Job: Reproduce the rows below word for word, starting at the first line and continuing up to and including the line that contains "Action: tap(102, 76)".

Records for this task:
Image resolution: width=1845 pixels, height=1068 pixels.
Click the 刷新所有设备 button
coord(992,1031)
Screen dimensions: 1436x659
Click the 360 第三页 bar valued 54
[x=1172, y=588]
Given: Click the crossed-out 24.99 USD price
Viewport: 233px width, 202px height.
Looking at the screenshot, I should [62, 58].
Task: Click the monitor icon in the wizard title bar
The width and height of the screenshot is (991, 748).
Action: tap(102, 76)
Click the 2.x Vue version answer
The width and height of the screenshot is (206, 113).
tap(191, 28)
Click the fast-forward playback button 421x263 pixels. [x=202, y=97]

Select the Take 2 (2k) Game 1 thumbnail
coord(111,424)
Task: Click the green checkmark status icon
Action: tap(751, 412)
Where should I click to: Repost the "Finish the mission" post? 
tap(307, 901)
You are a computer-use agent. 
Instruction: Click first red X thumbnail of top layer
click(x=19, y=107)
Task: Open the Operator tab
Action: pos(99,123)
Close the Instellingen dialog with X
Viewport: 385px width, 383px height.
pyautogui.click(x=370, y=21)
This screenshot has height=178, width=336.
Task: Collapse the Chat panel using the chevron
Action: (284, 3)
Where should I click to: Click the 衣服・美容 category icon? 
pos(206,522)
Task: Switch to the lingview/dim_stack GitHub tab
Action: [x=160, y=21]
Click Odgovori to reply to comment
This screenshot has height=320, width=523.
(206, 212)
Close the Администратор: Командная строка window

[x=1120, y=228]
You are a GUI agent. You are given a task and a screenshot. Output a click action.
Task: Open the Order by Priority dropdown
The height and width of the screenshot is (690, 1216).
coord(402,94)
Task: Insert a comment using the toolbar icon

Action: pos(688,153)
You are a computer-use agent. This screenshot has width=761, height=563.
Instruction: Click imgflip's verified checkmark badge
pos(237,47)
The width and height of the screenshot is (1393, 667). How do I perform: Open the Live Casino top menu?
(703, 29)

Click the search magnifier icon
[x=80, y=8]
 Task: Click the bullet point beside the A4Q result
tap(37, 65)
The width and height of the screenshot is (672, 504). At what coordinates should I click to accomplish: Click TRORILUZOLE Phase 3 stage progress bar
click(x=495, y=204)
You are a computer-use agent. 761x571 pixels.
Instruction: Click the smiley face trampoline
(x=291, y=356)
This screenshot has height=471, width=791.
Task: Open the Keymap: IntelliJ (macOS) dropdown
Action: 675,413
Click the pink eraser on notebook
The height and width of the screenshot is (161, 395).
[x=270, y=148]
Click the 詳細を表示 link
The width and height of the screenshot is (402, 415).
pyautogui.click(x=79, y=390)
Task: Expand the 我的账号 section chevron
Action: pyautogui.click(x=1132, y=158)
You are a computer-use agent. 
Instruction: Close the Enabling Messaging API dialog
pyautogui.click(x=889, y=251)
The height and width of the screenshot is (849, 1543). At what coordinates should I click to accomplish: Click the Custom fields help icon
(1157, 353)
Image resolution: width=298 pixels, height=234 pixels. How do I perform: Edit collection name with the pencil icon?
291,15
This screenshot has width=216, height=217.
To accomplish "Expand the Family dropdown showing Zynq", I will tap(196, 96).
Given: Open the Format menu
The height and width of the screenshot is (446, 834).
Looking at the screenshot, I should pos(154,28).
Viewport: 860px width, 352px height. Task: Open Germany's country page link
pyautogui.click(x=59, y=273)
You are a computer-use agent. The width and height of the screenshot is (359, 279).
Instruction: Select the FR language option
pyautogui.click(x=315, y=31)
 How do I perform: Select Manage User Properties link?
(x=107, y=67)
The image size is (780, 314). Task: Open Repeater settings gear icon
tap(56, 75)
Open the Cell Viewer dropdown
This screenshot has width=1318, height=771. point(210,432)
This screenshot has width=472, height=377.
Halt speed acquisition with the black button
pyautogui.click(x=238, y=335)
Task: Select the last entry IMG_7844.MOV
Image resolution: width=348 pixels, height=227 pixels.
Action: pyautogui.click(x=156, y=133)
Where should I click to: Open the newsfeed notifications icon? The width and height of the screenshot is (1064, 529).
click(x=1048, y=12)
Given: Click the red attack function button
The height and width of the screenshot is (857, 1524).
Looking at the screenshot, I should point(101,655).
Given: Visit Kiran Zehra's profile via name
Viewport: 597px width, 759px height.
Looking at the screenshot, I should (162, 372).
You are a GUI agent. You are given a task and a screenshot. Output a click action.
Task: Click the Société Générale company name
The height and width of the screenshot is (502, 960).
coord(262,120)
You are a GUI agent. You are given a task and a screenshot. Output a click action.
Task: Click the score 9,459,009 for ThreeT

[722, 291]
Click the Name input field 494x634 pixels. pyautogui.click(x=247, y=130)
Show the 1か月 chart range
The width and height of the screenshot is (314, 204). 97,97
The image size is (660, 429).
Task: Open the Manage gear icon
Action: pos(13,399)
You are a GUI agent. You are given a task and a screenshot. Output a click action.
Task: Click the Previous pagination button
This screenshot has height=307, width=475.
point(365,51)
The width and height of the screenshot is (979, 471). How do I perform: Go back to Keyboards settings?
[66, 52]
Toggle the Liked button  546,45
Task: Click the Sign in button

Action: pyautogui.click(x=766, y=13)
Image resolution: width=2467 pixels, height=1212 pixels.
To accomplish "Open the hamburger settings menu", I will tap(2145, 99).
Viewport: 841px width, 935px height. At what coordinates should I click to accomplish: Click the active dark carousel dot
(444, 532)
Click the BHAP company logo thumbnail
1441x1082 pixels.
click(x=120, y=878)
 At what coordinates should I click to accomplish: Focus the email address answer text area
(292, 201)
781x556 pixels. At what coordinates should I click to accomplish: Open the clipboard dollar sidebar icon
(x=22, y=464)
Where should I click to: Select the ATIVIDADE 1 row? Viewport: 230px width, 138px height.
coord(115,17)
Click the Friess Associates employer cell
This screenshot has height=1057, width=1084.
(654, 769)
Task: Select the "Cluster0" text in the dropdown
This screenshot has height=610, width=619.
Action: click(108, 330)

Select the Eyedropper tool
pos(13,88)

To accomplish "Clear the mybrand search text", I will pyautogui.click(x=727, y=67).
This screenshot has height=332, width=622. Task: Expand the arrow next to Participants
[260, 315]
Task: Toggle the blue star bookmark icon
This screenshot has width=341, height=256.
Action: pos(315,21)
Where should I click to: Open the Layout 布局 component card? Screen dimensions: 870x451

Solution:
Image resolution: width=1845 pixels, height=1068 pixels.
Click the 刷新所有设备 button
coord(992,1031)
Screen dimensions: 1436x659
Click the 360 第三页 bar valued 54
[x=1172, y=588]
Given: Click the crossed-out 24.99 USD price
Viewport: 233px width, 202px height.
Looking at the screenshot, I should [62, 58].
Task: Click the monitor icon in the wizard title bar
The width and height of the screenshot is (991, 748).
Action: tap(102, 76)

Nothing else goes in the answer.